Es wäre nun falsch, daraus den Schluss zu ziehen, wir hätten es mit Natur-Prozessen zu tun, ausgedrückt etwa in dem Bild: "Die Natur schlägt zurück". Nein, wir haben es mit Prozessen zu tun, die in einer gesellschaftlich überformten und modifizierten Natur stattfinden. Die katastrophalen Brände in Sibirien – einer weitgehend unbewohnten Region, weswegen auch keine Löschversuche unternommen werden – mit der Freisetzung ungeheurer Mengen von Kohlendioxid, Methan und Lachgas verweisen zurück auf die verfehlte Landwirtschaftspolitik der Sowjetunion in den 1950er-Jahren, die damit Sibirien für Getreideanbau nutzen wollte. Ganze Wälder wurden gefällt und tiefe Eingriffe in die sibirischen Flusssysteme unternommen. Nach anfänglich guten Erträgen sanken die Erträge in Folge der Auslaugung der Böden so stark, dass das Projekt aufgegeben wurde. Sibirien aber war durch diese Eingriffe verändert.
Oder das verheerende "Dixie-Fire" in Kalifornien wie auch das Camp-Fire 2018 in Kalifornien – dort wurde die Stadt Paradise zum größten Teil vernichtet und 86 Menschen fielen dem Feuer zum Opfer: Beide Feuer wurden wohl ausgelöst durch Funkenflug von einer Stromleitung des insgesamt völlig maroden Stromsystems in den USA in einer Periode extremer Hitze und Trockenheit verbunden mit starken Winden. Auch hier eine Kombination sozialer und naturaler Verhältnisse, die die katastrophalen Ereignisse erst ermöglichten. Schließlich: Betrachtet man sich eine geographische oder geologische Karte der Ahrschleife im Landkreis Ahrweiler, dann sieht man sofort, dass es sich um ein Überschwemmungsgebiet handelt. Und historisch sind dort eine Reihe von Überschwemmungen dokumentiert mit ähnlich hohen Hochwasserscheiteln – das Risiko, ein solches Gebiet zu besiedeln, war also eigentlich bekannt.

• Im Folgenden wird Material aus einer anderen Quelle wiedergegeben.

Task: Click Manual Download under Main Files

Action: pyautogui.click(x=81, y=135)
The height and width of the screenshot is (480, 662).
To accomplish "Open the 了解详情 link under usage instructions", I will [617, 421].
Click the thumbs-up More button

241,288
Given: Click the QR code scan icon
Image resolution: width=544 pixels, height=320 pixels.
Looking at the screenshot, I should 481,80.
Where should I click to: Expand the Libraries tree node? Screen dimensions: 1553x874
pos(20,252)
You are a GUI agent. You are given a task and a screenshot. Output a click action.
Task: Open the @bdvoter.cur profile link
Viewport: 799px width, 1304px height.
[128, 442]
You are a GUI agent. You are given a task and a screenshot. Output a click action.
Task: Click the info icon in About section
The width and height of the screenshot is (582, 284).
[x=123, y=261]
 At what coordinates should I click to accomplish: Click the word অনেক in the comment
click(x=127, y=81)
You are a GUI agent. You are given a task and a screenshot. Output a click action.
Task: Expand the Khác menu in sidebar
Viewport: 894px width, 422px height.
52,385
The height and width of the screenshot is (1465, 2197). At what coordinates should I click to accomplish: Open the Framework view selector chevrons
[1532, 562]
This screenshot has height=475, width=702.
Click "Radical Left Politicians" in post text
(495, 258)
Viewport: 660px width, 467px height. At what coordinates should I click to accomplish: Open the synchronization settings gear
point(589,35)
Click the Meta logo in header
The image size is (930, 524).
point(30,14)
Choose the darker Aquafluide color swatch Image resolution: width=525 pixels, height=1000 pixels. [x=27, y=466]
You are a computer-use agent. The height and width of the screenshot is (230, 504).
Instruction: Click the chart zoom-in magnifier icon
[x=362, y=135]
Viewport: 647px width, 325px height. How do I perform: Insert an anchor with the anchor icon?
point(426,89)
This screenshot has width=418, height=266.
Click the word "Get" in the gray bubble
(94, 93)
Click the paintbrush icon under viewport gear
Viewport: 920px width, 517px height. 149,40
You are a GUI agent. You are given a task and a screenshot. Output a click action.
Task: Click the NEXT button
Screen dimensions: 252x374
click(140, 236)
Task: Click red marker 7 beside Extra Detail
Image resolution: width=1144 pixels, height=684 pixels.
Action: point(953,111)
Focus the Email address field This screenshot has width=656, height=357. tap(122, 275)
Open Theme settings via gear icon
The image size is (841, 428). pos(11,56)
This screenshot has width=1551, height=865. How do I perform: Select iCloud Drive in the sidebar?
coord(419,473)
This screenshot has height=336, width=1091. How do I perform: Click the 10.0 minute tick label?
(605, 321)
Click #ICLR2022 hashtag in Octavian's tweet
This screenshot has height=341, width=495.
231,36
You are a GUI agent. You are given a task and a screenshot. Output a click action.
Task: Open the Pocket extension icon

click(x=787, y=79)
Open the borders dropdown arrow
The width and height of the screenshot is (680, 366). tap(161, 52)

Dazu kommen als verstärkende Faktoren für die Katastrophe im Juli die Bach- und Flussbegradigungen, die Erhöhung der Ablaufgeschwindigkeit des Regenwassers von den umgebenden Weinbergen durch Ablaufrinnen und vieles mehr – so landschaftlich schön auch das Ahrtal anmutet, es ist beileibe keine Natur (mehr), sondern eben gesellschaftlich überformte und gestaltete Natur.
In der Natur gibt es keine Katastrophen und die vielen dokumentierten, vielfach ja gravierenderen Prozesse des Klimawandels sind natürlich erklärbar. Wenn wir den gegenwärtigen Prozess eines Klimawandels thematisieren als "Naturkatastrophe" und aufgefordert werden, "das Klima" und "die Natur" zu retten, begehen wir schlichtweg einen Kategorienfehler, der ein wirklich problemlösendes Handeln im Zusammenhang des anthropogenen Klimawandels behindert, vielleicht sogar eher verhindert. Der Klimawandel verursacht Sozialkatastrophen. Erst so wird die Tiefe und Tragweite der "großen Transformation", die der Wissenschaftliche Beirat der Bundesregierung Globale Umweltveränderungen (WBGU) 2011 als "Gesellschaftsvertrag für eine Große Transformation" einforderte, als konkreter, das Gemeinwohl in Freiheit und Gerechtigkeit neu zu entwickelnder Handlungsauftrag für alle politischen und gesellschaftlichen Akteure bearbeitbar.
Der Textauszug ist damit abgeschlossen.